Faktor-faktor yang menyebabkan kekurangan banyak penduduk yang beragama Buddha di Indonesia selang lain :

  • Petuah Buddha sendiri yang mengajarkan bahwa kita mesti melaksanakan ehipassiko, adalah datang, lihat dan buktikan diri sendiri. Inilah yang menyebabkan banyak orang yang tidak mengenal petuah agama Buddha karena mereka tidak kenal kapan mereka dapat mempelajarinya.
  • Banyak yang menganggap bahwa petuah agama Buddha identik dengan dupa, bunga, lilin, dan untuknya yang menciptakan orang-orang berpikir tentang modal cukup akbar yang akan dikeluarkan.
  • Dalam agama Buddha tidak berada suatu kontrak yang mengikat seseorang untuk tetap menganut agama Buddha, sehingga setelah menikah, cukup banyak umat buddhis beralih agama karena mesti mengikuti agama pasangannya.
  • Banyak orang yang menganggap bahwa agama Buddha tidak memberikan mereka hal yang dijanjikan untuk masuk surga karena mayoritas membutuhkan suatu keamanan dan jaminan bahwa mereka akan masuk surga.
  • Kurangnya petuah agama Buddha dalam keluarga sehingga anak-anak mereka yang bersekolah di sekolah non-buddhis akan mengikuti cara-cara dan aturan-aturan di sekolahnya yang menyebabkan mereka terpengaruh.
  • Faktor-faktor dari orang tuanya yang tidak terlalu memahami petuah agama Buddha sehingga berada orang tua yang hanya menjalankan tradisi orang cina dan berada juga yang hanya berstatus agama Buddha, tetapi tidak kenal apa-apa tentang agama Buddha.
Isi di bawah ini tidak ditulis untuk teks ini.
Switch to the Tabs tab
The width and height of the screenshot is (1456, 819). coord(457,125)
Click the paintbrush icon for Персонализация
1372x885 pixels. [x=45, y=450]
Hal ini juga diakibatkan oleh Kurangnya kepercayaan akan agama Buddha.

Lihat juga

  • Candi di Indonesia
  • Buddha Vajrayana di Asia Tenggara
  • Sanghyang Adi Buddha

Referensi

  1. ^ Sejarah Perkembangan Agama Buddhis di Indonesia, diakses 18 Maret 2011 - 22.10 WIB
  2. ^ Kerajaan Sriwijaya, diakses 8 April 2011 21.28 WIB
  3. ^ a b Taylor, Jean Gelman (2003). Indonesia: Peoples and Histories. New Haven and London: Yale University Press. hlm. 8–9. ISBN 0-300-10518-5. 
  4. ^ Kerajaan Sriwijaya, diakses 8 April 2011 21.28 WIB
  5. ^ Kerajaan Sriwijaya, diakses 8 April 2011 21.28 WIB
  6. ^ Kerajaan Sriwijaya, diakses 8 April 2011 21.28 WIB
  7. ^ Sejarah Perkembangan Agama Buddhis di Indonesia, diakses 8 April 2011 - 21.00 WIB
  8. ^ Tokoh-tokoh Sejarah pada Masa Buddha, diakses 8 April 2011 - 21.25 WIB
  9. ^ Tokoh-tokoh Sejarah pada Masa Buddha, diakses 8 April 2011 - 21.25 WIB
  10. ^ D.G.E. Hall (1956). "Problems of Indonesian Historiography". Pacific Affairs 38 (3/4): 353—359. 
  11. ^ Martin Ramstedt. Hinduism in modern Indonesia: a minority religion between local, national, and global interests. Routledge, 2004. Pages 49ff.
  12. ^ Data Laju Pertumbuhan Penduduk Indonesia 1971-2000, diakses 18 Maret 2011 - 22.23 WIB
  13. ^ Tabel Populasi sesuai Agama 2005, diakses 18 Maret 2011 - 22.41 WIB
  14. ^ http://www.depag.go.id/index.php?menu=page&pageid=17
  15. ^ http://religiousfreedom.lib.virginia.edu/nationprofiles/Indonesia/rbodies.html
  16. ^ Ishii, Kazuko (1992). "The Correlation of Verses of the 'Sang Kyang Kamahayanan Mantranaya' with Vajrabodhi's 'Japa-sutra'". Lahan and Culture Studies Vol. 44. Source: [1] (accessed: Monday February 1, 2010)

Agama Buddha di Asia

 
Negara
berdaulat

  • Afganistan
  • Arab Saudi
  • Armenia1
  • Azerbaijan1
  • Bahrain
  • Bangladesh
  • Bhutan
  • Brunei
  • Filipina
  • Georgia1
  • India
  • Indonesia
  • Irak
  • Iran
  • Israel
  • Jepang
  • Kamboja
  • Kazakhstan3
  • Kirgizstan
  • Korea Selatan
  • Korea Utara
  • Kuwait
  • Laos
  • Lebanon
  • Maladewa
  • Malaysia
  • Mesir3
  • Mongolia
  • Myanmar
  • Nepal
  • Oman
  • Pakistan
  • Qatar
  • Rusia3
  • Singapura
  • Siprus1
  • Sri Lanka
  • Suriah
  • Tajikistan
  • Thailand
  • Timor Leste2
  • Republik Rakyat Tiongkok
  • Turki3
  • Turkmenistan
  • Uni Emirat Arab
  • Uzbekistan
  • Vietnam
  • Yaman
  • Yordania

 
Negara dengan
pengakuan terbatas

  • Abkhazia1
  • Republik Nagorno-Karabakh1
  • Ossetia Selatan1
  • Palestina
  • Siprus Utara1
  • Republik Tiongkok

 
Dependensi dan
wilayah lain

  • Kepulauan Cocos (Keeling)
  • Hong Kong
  • Makau
  • Pulau Natal
  • Wilayah Samudra Hindia Britania

 

1 Terkadang dibawa masuk ke Eropa, tergantung definisi perbatasan. 2 Terkadang dibawa masuk ke Oseania. 3 Negara lintas benua.